Figure 3.

Slow and incomplete release of NPY-mRFP when cplx persists during fusion. (a) Images (left) of granules releasing NPY-mRFP completely with wildtype cplx-GFP or incompletely with cplx short-GFP. Scale bar, 1 µm. (Middle) Background-subtracted fluorescence of same granules, normalized to the intensity during the last 2 s before fusion. (Right) Average fluorescence within larger, 2.5-µm–diameter circles centered over same granules, normalized to the intensity when fusion occurred. This ‘outer-circle’ fluorescence analysis is a better measure of the rate of NPY-mRFP release, since it minimizes diffusional loss outside of the region of interest. (b) Averages of background-subtracted NPY-mRFP fluorescence traces in Figure 1a,e normalized to pre-fusion intensity. Black trace, wildtype cplx-GFP; red trace, cplx short-GFP. The NPY-mRFP trace with cplx short-GFP is less noisy because it is an average of more events. (c) Averages of outer-circle NPY-mRFP fluorescence traces of the events in b normalized to initial-fusion intensity.
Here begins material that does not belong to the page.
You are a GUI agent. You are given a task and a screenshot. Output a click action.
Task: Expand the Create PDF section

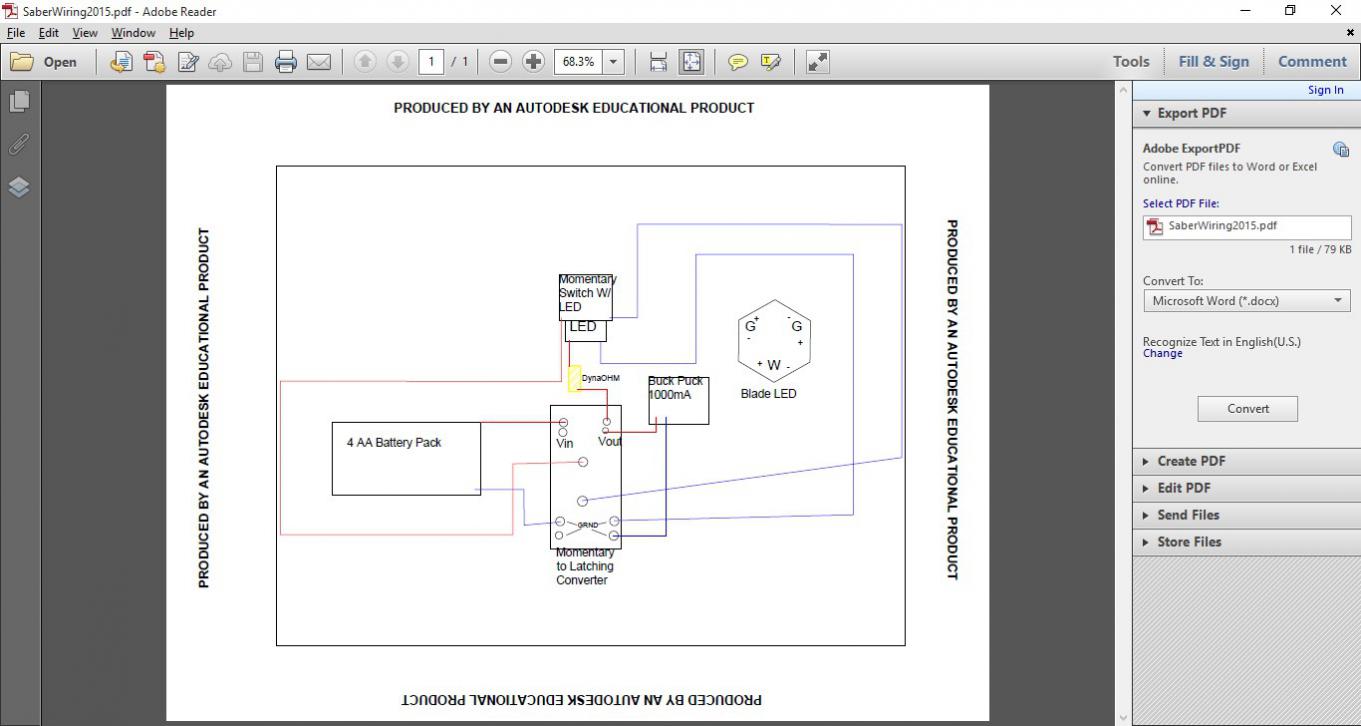click(1190, 461)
Black trace, wildtype cplx-GFP; red trace, cplx short-GFP; blue trace, average of 5 events from wildtype cplx-GFP cells showing fastest loss of NPY-mRFP fluorescence, indicating that NPY-mRFP diffusion is unhindered within the space underneath the cell. (d) Averaged cplx-GFP signals (from Fig. 1) fitted to single exponential decay from fusion onset. (e) Plot of cplx-GFP decay times in d and rates of NPY-mRFP release measured with the outer circle fluorescence analysis in c. Dashed line, rate of NPY-mRFP release (0.93 ± 0.05 s) with the R59,63E-GFP mutant.